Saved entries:
= Beginning of Section =

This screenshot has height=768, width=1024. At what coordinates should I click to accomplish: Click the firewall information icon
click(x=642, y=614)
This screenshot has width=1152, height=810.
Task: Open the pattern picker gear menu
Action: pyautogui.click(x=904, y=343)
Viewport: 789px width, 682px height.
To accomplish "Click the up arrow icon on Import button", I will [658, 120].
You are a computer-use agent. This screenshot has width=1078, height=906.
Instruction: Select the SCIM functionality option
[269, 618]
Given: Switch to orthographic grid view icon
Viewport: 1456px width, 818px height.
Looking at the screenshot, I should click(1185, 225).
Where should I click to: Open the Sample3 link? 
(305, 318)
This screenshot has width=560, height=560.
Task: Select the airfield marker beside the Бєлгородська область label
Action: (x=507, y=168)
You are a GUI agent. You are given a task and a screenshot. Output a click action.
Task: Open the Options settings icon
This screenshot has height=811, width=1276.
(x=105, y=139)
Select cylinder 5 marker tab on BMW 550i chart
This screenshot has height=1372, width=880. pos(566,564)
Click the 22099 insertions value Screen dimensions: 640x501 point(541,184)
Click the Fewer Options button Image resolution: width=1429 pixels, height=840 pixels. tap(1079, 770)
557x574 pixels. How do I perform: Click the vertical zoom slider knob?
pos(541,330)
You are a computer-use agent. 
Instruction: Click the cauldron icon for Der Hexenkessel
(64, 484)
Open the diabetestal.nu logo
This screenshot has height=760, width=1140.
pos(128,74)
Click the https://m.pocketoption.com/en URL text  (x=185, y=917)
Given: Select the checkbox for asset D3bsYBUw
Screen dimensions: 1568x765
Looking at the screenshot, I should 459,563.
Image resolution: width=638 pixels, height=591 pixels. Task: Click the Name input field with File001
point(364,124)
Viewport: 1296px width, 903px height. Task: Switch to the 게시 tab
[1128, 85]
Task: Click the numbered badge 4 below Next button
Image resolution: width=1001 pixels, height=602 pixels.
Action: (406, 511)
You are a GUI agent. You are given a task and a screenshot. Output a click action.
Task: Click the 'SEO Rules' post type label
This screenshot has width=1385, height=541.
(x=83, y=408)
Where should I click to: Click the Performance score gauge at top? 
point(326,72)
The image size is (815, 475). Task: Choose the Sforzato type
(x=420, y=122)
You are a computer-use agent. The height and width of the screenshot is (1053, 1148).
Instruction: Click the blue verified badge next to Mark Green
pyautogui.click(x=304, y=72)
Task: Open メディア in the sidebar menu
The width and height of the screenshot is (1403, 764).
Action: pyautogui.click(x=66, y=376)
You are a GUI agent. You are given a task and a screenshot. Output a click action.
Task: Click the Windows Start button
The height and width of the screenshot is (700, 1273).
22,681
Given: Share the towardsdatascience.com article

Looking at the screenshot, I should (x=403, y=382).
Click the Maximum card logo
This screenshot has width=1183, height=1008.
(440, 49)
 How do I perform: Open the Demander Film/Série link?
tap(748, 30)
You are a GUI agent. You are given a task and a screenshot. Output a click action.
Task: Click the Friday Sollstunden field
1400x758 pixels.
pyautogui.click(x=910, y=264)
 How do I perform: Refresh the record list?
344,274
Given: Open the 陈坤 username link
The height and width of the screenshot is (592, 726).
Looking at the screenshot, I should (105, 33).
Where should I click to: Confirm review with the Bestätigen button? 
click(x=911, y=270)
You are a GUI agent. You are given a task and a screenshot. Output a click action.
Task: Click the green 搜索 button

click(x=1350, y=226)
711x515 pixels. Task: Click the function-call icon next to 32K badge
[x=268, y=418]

= End of Section =

■ **Problem description**
In full and verbatim, repeat the records given above.

■ **Written answer**
This screenshot has height=768, width=1024. At what coordinates should I click to accomplish: Click the firewall information icon
click(x=642, y=614)
This screenshot has width=1152, height=810.
Task: Open the pattern picker gear menu
Action: pyautogui.click(x=904, y=343)
Viewport: 789px width, 682px height.
To accomplish "Click the up arrow icon on Import button", I will [658, 120].
You are a computer-use agent. This screenshot has width=1078, height=906.
Instruction: Select the SCIM functionality option
[269, 618]
Given: Switch to orthographic grid view icon
Viewport: 1456px width, 818px height.
Looking at the screenshot, I should click(1185, 225).
Where should I click to: Open the Sample3 link? 
(305, 318)
This screenshot has width=560, height=560.
Task: Select the airfield marker beside the Бєлгородська область label
Action: (x=507, y=168)
You are a GUI agent. You are given a task and a screenshot. Output a click action.
Task: Open the Options settings icon
This screenshot has height=811, width=1276.
(x=105, y=139)
Select cylinder 5 marker tab on BMW 550i chart
This screenshot has height=1372, width=880. pos(566,564)
Click the 22099 insertions value Screen dimensions: 640x501 point(541,184)
Click the Fewer Options button Image resolution: width=1429 pixels, height=840 pixels. tap(1079, 770)
557x574 pixels. How do I perform: Click the vertical zoom slider knob?
pos(541,330)
You are a computer-use agent. 
Instruction: Click the cauldron icon for Der Hexenkessel
(64, 484)
Open the diabetestal.nu logo
This screenshot has height=760, width=1140.
pos(128,74)
Click the https://m.pocketoption.com/en URL text  (x=185, y=917)
Given: Select the checkbox for asset D3bsYBUw
Screen dimensions: 1568x765
Looking at the screenshot, I should 459,563.
Image resolution: width=638 pixels, height=591 pixels. Task: Click the Name input field with File001
point(364,124)
Viewport: 1296px width, 903px height. Task: Switch to the 게시 tab
[1128, 85]
Task: Click the numbered badge 4 below Next button
Image resolution: width=1001 pixels, height=602 pixels.
Action: (406, 511)
You are a GUI agent. You are given a task and a screenshot. Output a click action.
Task: Click the 'SEO Rules' post type label
This screenshot has width=1385, height=541.
(x=83, y=408)
Where should I click to: Click the Performance score gauge at top? 
point(326,72)
The image size is (815, 475). Task: Choose the Sforzato type
(x=420, y=122)
You are a computer-use agent. The height and width of the screenshot is (1053, 1148).
Instruction: Click the blue verified badge next to Mark Green
pyautogui.click(x=304, y=72)
Task: Open メディア in the sidebar menu
The width and height of the screenshot is (1403, 764).
Action: pyautogui.click(x=66, y=376)
You are a GUI agent. You are given a task and a screenshot. Output a click action.
Task: Click the Windows Start button
The height and width of the screenshot is (700, 1273).
22,681
Given: Share the towardsdatascience.com article

Looking at the screenshot, I should (x=403, y=382).
Click the Maximum card logo
This screenshot has width=1183, height=1008.
(440, 49)
 How do I perform: Open the Demander Film/Série link?
tap(748, 30)
You are a GUI agent. You are given a task and a screenshot. Output a click action.
Task: Click the Friday Sollstunden field
1400x758 pixels.
pyautogui.click(x=910, y=264)
 How do I perform: Refresh the record list?
344,274
Given: Open the 陈坤 username link
The height and width of the screenshot is (592, 726).
Looking at the screenshot, I should (105, 33).
Where should I click to: Confirm review with the Bestätigen button? 
click(x=911, y=270)
You are a GUI agent. You are given a task and a screenshot. Output a click action.
Task: Click the green 搜索 button

click(x=1350, y=226)
711x515 pixels. Task: Click the function-call icon next to 32K badge
[x=268, y=418]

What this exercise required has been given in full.